Chromatin states shaped by an epigenetic code confer regenerative potential to the mouse liver

• Published in: Nature communications Vol. 12; no. 1; pp. 4110 - 16
• Main Authors: Zhang, Chi, Macchi, Filippo, Magnani, Elena, Sadler, Kirsten C.
• Format: Journal Article
• Language: English
• Published: London Nature Publishing Group UK 05.07.2021; Nature Publishing Group; Nature Portfolio
• Subjects: 45/15; 45/91; 631/114/2404; 631/136/2091; 631/208/176; 631/337/100/101; 631/532/489; 64; 64/60; Animals; Chromatin; Chromatin - metabolism; Deoxyribonucleic acid; DNA; DNA fingerprinting; DNA Methylation; DNA Transposable Elements; Epigenetics; Epigenomics; Functional analysis; Gene Expression; Gene Expression Profiling; Genes; Genomes; Hepatocytes; Histones; Histones - metabolism; Humanities and Social Sciences; Liver; Liver - metabolism; Male; Mice; Mice, Inbred C57BL; multidisciplinary; Promoter Regions, Genetic; Regeneration; Science; Science (multidisciplinary)
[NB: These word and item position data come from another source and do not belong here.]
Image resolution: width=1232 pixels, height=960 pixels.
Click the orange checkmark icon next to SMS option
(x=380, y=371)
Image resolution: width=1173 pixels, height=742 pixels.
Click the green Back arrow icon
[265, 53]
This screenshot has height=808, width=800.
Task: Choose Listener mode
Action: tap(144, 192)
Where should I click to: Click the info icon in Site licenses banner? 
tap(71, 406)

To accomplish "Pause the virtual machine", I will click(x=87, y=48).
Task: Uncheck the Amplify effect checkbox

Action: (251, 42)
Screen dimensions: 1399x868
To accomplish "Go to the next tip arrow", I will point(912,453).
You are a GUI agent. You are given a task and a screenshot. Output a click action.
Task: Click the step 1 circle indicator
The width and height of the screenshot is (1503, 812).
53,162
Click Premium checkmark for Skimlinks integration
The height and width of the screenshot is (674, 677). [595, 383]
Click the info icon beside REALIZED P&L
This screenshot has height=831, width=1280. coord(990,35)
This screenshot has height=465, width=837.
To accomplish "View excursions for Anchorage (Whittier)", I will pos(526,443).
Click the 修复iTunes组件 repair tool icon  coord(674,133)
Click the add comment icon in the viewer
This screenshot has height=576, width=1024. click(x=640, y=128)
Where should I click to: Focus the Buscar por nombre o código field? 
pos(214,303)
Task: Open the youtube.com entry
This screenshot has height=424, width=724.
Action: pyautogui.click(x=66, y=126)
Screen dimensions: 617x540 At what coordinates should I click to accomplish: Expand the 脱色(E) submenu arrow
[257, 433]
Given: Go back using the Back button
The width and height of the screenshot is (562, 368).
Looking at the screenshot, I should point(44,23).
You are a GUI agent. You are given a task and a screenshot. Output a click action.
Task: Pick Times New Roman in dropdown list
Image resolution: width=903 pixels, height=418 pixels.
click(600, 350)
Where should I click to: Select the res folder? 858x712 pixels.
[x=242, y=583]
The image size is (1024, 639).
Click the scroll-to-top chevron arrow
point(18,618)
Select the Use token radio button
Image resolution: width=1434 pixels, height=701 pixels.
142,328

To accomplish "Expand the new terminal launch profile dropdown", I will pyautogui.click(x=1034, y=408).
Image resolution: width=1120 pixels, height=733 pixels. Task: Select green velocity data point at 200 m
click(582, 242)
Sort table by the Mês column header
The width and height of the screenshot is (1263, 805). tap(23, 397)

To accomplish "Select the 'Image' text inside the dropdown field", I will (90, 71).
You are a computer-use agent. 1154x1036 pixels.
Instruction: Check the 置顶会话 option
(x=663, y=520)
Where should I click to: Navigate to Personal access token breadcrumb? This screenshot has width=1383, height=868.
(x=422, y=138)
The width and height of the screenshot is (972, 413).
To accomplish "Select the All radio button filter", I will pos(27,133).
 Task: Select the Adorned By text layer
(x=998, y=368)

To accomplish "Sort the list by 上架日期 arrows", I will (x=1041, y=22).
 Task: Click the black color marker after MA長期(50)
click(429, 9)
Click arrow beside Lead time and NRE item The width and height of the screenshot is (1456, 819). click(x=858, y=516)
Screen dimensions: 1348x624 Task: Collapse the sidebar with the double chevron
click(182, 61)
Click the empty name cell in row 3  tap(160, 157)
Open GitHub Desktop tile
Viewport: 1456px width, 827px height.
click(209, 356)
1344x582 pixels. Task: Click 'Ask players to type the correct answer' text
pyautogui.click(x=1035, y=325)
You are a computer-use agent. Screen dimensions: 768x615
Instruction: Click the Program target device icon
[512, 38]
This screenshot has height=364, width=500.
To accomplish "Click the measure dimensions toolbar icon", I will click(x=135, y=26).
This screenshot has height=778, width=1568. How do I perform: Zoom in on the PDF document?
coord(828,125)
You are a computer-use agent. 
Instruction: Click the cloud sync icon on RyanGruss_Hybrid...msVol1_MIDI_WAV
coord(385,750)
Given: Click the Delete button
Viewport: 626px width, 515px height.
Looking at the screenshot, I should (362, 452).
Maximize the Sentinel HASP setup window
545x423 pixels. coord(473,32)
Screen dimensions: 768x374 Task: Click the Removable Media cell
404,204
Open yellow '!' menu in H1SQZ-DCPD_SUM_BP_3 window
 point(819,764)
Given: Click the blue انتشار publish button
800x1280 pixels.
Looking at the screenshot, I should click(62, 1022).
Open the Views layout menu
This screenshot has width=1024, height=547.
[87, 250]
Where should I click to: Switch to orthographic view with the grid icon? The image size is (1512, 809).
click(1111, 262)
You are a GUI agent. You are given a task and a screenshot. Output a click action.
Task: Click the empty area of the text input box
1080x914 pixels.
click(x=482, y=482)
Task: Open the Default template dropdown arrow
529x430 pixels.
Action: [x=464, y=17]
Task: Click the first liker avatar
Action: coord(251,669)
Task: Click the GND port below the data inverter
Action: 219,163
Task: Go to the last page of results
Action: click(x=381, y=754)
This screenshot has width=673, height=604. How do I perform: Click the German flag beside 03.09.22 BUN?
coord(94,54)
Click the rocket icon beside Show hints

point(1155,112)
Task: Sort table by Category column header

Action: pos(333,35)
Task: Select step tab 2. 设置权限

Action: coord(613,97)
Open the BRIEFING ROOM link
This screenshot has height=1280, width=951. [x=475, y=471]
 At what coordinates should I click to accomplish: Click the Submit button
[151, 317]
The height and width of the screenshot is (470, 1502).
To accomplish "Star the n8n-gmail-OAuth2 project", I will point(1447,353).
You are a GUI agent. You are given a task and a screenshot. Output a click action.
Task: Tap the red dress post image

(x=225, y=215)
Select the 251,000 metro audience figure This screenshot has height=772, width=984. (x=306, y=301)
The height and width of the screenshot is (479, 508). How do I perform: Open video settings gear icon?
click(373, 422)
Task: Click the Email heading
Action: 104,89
• ISSN: 2041-1723; 2041-1723
• DOI: 10.1038/s41467-021-24466-1

We hypothesized that the highly controlled pattern of gene expression that is essential for liver regeneration is encoded by an epigenetic code set in quiescent hepatocytes. Here we report that epigenetic and transcriptomic profiling of quiescent and regenerating mouse livers define chromatin states that dictate gene expression and transposon repression. We integrate ATACseq and DNA methylation profiling with ChIPseq for the histone marks H3K4me3, H3K27me3 and H3K9me3 and the histone variant H2AZ to identify 6 chromatin states with distinct functional characteristics. We show that genes involved in proliferation reside in active states, but are marked with H3K27me3 and silenced in quiescent livers. We find that during regeneration, H3K27me3 is depleted from their promoters, facilitating their dynamic expression. These findings demonstrate that hepatic chromatin states in quiescent livers predict gene expression and that pro-regenerative genes are maintained in active chromatin states, but are restrained by H3K27me3, permitting a rapid and synchronized response during regeneration. Few studies have provided functional analysis of the epigenetic landscape in the regenerating liver. Here the authors define chromatin states in the quiescent vs. regenerating mouse liver through integration of genome wide profiles of DNA methylation, histone modifications, and chromatin accessibility, identifying H3K27me3 as an epigenetic mark conferring regenerative potential.